Dizem que uma criança
definiu a saudade como “o amor que fica”. Não sei da autoria, mas abraço o
conteúdo. No pós-facto, esse sentimento nos faz buscar, com urgência, imagens,
fotos, escritos e tudo o que atice a memória, como se a inércia implicasse o
esquecimento da vivência conjunta; ou como se fosse possível recuperar o tempo
perdido; ou, ainda, como se tais ações permitissem a repetição presencial daqueles
momentos.
Mas o tempo surpreende,
e quando e onde menos esperamos, percebemos que quem partiu transcendeu ao se fazer
reconhecer no jeito de sorrir dos filhos; no olhar da irmã; na careta de alguém
próximo, vista de soslaio no reflexo do espelho; nas histórias recontadas mil
vezes, e que a maior parte delas foi ouvida em sua companhia; nas músicas que
compunham sua trilha sonora e faziam seus olhos brilharem.
A maior lembrança eu
carrego comigo, a marca indelével deixada em meu próprio ser: a total
influência na formação do caráter, dos pensamentos às atitudes, passando pelo
gosto pela música até o tratamento dispensado ao próximo na melhor concepção da
reciprocidade. Algumas das convicções que carrego, e das quais não abro mão,
ainda me fazem pagar caro, pois não me permito cometer erros conscientemente
para evitar a fadiga ou alcançar vantagens.

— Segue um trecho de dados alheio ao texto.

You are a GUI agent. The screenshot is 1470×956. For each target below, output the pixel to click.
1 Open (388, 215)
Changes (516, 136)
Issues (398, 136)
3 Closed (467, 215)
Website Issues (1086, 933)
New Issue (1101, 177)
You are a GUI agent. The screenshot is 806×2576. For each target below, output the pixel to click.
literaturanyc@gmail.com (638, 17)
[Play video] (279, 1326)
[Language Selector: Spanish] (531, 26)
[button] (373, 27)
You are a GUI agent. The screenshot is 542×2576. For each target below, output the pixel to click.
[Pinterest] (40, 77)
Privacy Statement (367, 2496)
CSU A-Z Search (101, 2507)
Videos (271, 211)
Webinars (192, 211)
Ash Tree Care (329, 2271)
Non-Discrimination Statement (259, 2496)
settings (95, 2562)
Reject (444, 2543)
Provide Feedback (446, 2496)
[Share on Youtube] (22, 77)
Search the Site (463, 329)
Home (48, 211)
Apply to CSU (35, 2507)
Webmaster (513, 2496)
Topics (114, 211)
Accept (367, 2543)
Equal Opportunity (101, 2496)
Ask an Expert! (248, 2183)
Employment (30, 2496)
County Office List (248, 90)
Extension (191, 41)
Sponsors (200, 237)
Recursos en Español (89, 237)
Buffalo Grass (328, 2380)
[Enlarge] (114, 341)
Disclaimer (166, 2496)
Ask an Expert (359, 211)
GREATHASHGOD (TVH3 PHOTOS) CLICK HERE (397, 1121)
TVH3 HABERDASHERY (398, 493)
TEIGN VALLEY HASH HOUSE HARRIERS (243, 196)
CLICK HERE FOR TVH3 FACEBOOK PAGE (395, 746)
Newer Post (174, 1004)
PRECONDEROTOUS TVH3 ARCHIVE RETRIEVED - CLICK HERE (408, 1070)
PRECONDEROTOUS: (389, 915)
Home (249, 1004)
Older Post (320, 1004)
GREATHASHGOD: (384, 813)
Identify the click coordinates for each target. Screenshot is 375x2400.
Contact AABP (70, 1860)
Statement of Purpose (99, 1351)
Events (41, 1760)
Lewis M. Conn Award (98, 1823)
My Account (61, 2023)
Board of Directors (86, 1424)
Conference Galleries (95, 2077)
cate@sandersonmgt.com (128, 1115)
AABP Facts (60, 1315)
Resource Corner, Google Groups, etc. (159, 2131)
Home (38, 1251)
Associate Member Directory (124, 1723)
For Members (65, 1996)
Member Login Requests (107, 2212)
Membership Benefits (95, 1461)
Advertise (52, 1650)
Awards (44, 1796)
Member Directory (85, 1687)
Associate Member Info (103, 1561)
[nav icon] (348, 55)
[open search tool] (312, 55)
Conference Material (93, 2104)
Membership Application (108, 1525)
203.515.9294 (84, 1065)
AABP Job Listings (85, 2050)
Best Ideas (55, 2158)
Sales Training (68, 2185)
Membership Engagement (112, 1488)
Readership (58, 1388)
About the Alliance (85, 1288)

Uma delas é que, em tempos de acomodações
e de vitimismo, não é do seu tempo quem é ensinado a dar a cada um aquilo o que
é seu.
Por fim, não é
possível evitar aquela frase feita de consolo: “a vida continua”.
Para um cristão
católico que tenta evitar o lugar-comum, a frase utilitarista mais incomoda que
conforta; a humanidade, num movimento de retrocesso, volta à barbárie muito
influenciada por essa cultura do eu, não importando que mil caiam ao seu lado e
dez mil a sua direita. Basta que as circunstâncias promovam a felicidade
pessoal, e a qualquer custo; o importante é ser feliz, dizem. Porém, se isso é
o que importa para muitos, não importa para todos. Se a vida continua, falta-lhe
um pedaço; um pedação, na verdade.
Ela se foi. E levou
consigo algo de cada um dos que verdadeiramente se importavam. Eu fiquei, e
cônscio de que, mais dia menos dia, a única verdade absoluta do futuro de
qualquer um que nasça com vida vai bater à porta: “Ninguém veio para ser
semente; é importante é estar preparado”, ela ensinou. E ensinou com
propriedade; tinha toda a razão, pois está escrito na Palavra.
Ainda é difícil
esvaziar os olhos marejados de lágrimas...
(Deus sabe o quão
difícil foi escrever essas palavras.)
Fernando César
Borges Peixoto
Advogado,
niteroiense, até certo ponto saudosista, metido a escrever.